[Excerpted data]
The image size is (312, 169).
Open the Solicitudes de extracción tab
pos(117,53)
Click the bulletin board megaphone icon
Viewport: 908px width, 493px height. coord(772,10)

---

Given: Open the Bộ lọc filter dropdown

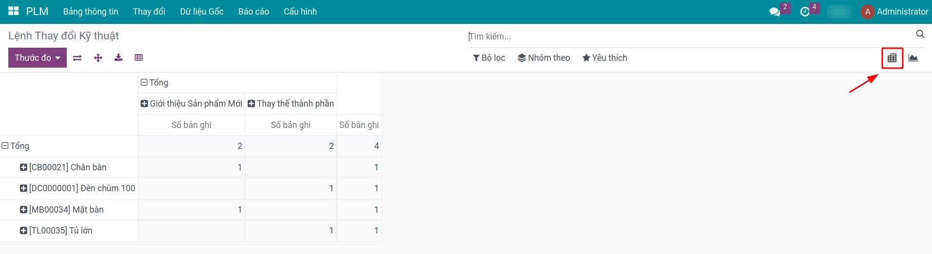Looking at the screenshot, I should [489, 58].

...

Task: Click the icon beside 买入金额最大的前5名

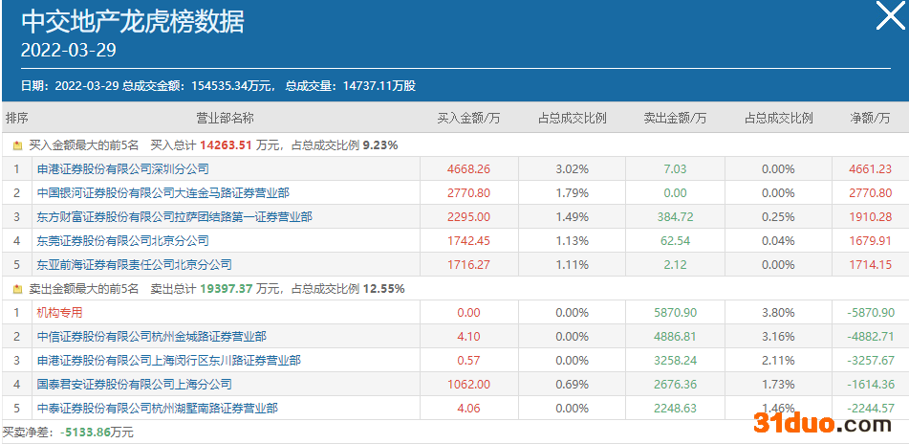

[What is needed] Copy the rows above word for word, beginning with the line that contains "The image size is (312, 169)." and stopping after the line that contains "Viewport: 908px width, 493px".

[In response]
The image size is (312, 169).
Open the Solicitudes de extracción tab
pos(117,53)
Click the bulletin board megaphone icon
Viewport: 908px width, 493px height. coord(772,10)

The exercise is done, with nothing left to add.